La nouvelle était aussi attendue que redoutée, le registre régional d’attribution d’adresse IP (RIPE NCC) n’a plus d’adresse IPv4 à allouer depuis le 25 novembre, 15h35.

Pour les professionnels du secteur aucune surprise. Un pronostique annonçait déjà la fin des stocks d’IPv4 pour le 7 novembre. De son côté l’Arcep, le gendarme des télécoms français, mentionnait plus vaguement la fin de l’année dans son rapport annuel sur la transition vers IPv6.

Cette pénurie n’est évidemment pas sans conséquences. Dans son rapport l’Arcep s’en inquiétait en expliquant que certains services, regroupés sur une seule adresse IP seront désormais moins performant, comme les jeux en réseau ou les contrôles des maisons connectées. À cela s’ajoute un blocage pur et simple à l’arrivée de nouveaux acteurs. Des inquiétudes également exprimées par Nikolas Pediaditis, responsable des services de registre du RIPE NCC, « Nous risquons de nous diriger vers un avenir où la croissance de notre Internet sera inutilement limitée – non pas par un manque d’ingénieurs réseau qualifiés, d’équipement technique ou d’investissements, mais par une pénurie d’identifiants de réseau uniques ».

Une fin annoncée

Depuis sa création en 1983 et jusqu’en 2011 les adresses IPv4 étaient distribuées par bloc /8, c’est-à-dire un ensemble de 16 millions d’adresses ou par bloc /16, à savoir 65 536 adresses. En février 2011 l’institution responsable globale de l’attribution d’adresse à destination de registre régional, IANA a expliqué ne plus avoir de bloc /8 IPv4 a distribué. Les registres régionaux ont naturellement été rapidement à court à leur tour, ce fut le cas pour le RIPE, le registre européen en septembre 2012.

Depuis la solution a été de départager le dernier bloc /8 du RIPE en bloc de moindre importance pour rationner les ressources restantes. Une mission qu’estime avoir correctement remplie le registre européen, « c’est grâce à l’intendance responsable de ces ressources par la communauté que nous avons été en mesure de fournir des milliers de nouveaux réseaux dans notre service de région en attribuant des blocs /22 [1024 adresses seulement] après avoir atteint notre dernier /8 en 2012 ».

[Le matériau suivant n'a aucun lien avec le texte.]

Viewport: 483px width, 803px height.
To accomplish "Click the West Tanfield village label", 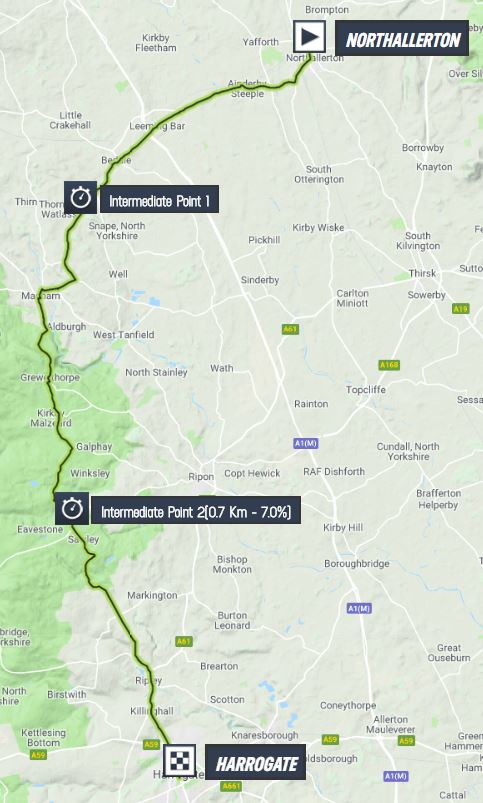I will point(123,334).
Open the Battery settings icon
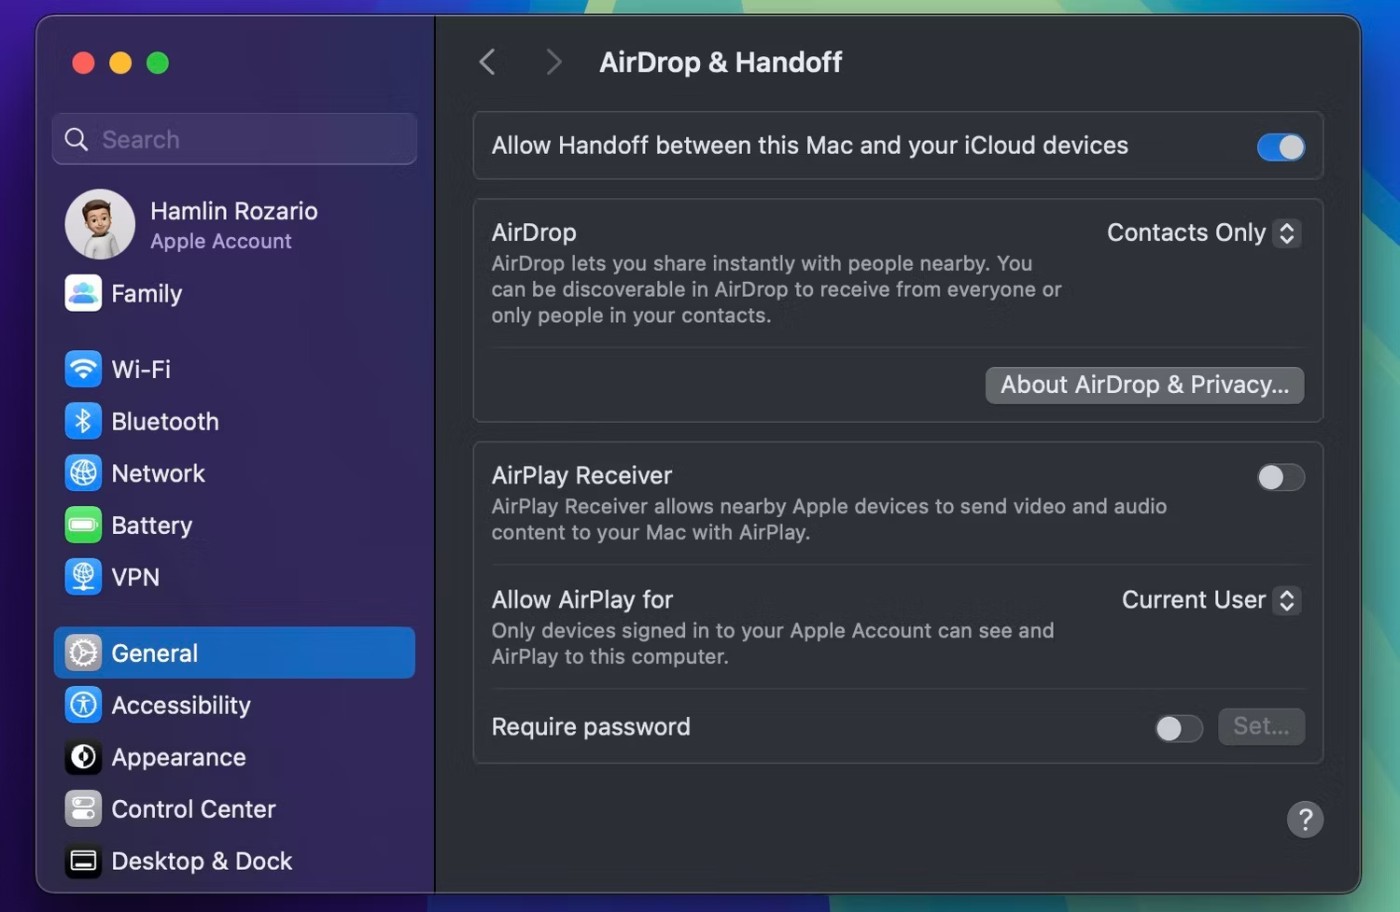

courbe du nombre d'adresse IPv4

Données RIPE NCC, Crédit : Arcep

Et maintenant ?

Les LIR (Local Internet Registrar) se trouvent désormais démunis. Ce sont eux qui reçoivent les adresses pour leur utilisation propre ou leur client. Logiquement les LIR sont majoritairement des entreprises de télécommunications. La liste exhaustive des LIR opérant en France est disponible ici.

Le RIPE NCC va bien continuer à distribuer des adresses IPv4 par bloc /24 (256 adresses). Tout simplement en récupérant des adresses inutilisées, d’organisations qui n’existent plus ou de réseaux qui renvoient des adresses qui ne leur sont plus utiles. Une liste d’attente a été mise en place pour les LIR souhaitant obtenir des IPv4.

Toutefois, dans un souci de maintenir un certain renouvellement, seules des entreprises n’ayant jamais obtenu d’adresse IPv4 auparavant pourront s’inscrire dans une file d’attente. Le lendemain de la pénurie, 15 LIR sont déjà dans la liste d’attente. Le premier de la liste n’a pour le moment qu’une journée d’attente.

Cette solution n’est que transitoire en attendant le déploiement complet de l’IPv6, seule solution pérenne à la pénurie. Selon l’Arcep le protocole IPv6 propose une « quasi-infinité d’adresses : 667 millions d’IPv6 pour chaque millimètre carré de surface terrestre ». Là où le bât blesse, c’est que cette transition, amorcée en 2003, est encore très en retard. Le taux d’utilisation mondial de l’IPv6 est d’environ 25%, en France il est de 36%. Tout porte à croire que la transition va désormais s’accélérer.